Ervin Taha

Personal information
- Date of birth: 14 March 1999 (age 27)
- Place of birth: Paris, France
- Height: 1.74 m (5 ft 9 in)
- Position: Forward

Team information
- Current team: Al-Fujairah
- Number: 7

Youth career
- 2006–2012: L'Entente SSG
- 2012–2017: Bordeaux

Senior career*
- Years: Team / Apps / (Gls)
- 2017–2019: Bordeaux B / 30 / (5)
- 2017–2019: Bordeaux / 2 / (0)
- 2019–2022: Guingamp B / 32 / (10)
- 2020–2022: Guingamp / 5 / (0)
- 2020–2021: → Laval (loan) / 17 / (2)
- 2022: → Créteil B (loan) / 2 / (0)
- 2022: → Créteil (loan) / 11 / (2)
- 2022–2023: Nancy / 7 / (1)
- 2022–2023: Nancy B / 5 / (1)
- 2023–2024: Les Herbiers / 20 / (1)
- 2024–2025: Bourges Foot 18 / 9 / (2)
- 2025–: Al-Fujairah / 0 / (0)

International career
- 2015–2016: France U17 / 12 / (3)
- 2018: France U19 / 1 / (0)

= Ervin Taha =

French footballer (born 1999)

Ervin Taha (born 14 March 1999) is a French professional footballer who plays as forward for Al-Fujairah.

==Club career==
Taha developed through the Girondins de Bordeaux academy. He made his Ligue 1 debut for the club on 28 November 2017 against Saint-Étienne coming on for Jonathan Cafú in the 81st minute of a 3–0 home win.

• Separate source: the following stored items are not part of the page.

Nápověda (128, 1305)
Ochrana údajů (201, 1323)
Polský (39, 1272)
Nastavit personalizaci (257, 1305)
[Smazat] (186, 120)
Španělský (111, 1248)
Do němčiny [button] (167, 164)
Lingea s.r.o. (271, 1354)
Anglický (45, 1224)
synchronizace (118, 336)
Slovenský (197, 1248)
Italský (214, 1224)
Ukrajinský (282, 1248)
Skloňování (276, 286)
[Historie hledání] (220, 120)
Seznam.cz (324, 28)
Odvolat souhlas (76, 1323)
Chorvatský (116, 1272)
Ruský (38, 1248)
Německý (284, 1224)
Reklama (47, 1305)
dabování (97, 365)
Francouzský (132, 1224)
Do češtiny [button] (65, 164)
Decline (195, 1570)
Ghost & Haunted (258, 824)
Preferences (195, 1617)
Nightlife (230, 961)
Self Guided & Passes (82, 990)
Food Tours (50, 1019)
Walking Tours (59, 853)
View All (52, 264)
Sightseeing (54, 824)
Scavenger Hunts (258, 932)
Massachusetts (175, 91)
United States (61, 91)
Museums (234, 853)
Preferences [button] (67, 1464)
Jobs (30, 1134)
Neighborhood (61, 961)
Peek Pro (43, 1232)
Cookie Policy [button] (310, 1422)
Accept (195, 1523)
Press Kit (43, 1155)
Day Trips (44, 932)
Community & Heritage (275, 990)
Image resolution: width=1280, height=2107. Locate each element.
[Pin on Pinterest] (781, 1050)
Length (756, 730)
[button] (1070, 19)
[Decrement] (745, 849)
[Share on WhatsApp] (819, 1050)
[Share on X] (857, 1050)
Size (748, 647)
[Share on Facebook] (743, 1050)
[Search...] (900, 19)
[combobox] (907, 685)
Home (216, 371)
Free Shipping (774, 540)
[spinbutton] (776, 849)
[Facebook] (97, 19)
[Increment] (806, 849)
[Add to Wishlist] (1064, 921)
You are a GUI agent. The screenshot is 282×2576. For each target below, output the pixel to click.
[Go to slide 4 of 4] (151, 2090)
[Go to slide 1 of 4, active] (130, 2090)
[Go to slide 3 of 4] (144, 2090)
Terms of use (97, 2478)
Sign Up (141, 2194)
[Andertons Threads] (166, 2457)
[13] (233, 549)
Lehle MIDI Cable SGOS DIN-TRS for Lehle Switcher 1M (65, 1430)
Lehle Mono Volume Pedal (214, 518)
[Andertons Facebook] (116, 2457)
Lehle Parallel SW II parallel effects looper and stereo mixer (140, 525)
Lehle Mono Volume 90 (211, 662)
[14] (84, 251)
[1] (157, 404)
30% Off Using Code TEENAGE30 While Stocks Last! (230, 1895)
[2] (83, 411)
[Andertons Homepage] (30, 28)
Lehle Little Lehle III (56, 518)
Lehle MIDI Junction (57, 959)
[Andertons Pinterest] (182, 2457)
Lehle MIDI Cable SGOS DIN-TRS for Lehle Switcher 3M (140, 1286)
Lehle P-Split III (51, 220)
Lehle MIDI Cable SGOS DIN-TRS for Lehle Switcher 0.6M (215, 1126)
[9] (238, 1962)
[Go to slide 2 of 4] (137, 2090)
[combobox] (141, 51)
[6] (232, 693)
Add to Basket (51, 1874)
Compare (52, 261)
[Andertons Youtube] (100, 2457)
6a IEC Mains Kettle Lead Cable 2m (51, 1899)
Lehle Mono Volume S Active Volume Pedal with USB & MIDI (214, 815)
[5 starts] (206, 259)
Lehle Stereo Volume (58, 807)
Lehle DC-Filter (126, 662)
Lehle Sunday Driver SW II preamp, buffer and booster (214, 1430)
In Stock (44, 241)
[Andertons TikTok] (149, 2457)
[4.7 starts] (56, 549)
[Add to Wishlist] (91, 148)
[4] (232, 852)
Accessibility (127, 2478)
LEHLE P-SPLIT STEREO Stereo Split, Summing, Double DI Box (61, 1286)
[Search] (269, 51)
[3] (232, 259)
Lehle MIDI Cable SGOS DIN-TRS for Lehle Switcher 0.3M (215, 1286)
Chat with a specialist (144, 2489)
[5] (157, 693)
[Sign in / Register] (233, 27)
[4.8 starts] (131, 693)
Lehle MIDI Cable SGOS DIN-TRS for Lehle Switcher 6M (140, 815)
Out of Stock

In June 2019 Taha joined the reserves of Guingamp. After making three Ligue 2 appearances for the club, he signed a three-year professional contract with Guingamp on 29 May 2020.

On 27 November 2020, Taha joined Laval on loan until the end of the 2020–21 season, in order to get playing time.

On 1 February 2022, Taha moved on loan to Créteil.

On 13 September 2023, Taha signed with Les Herbiers.

==International career==
Born in France, Taha is of Ivorian descent. He is a youth international for France.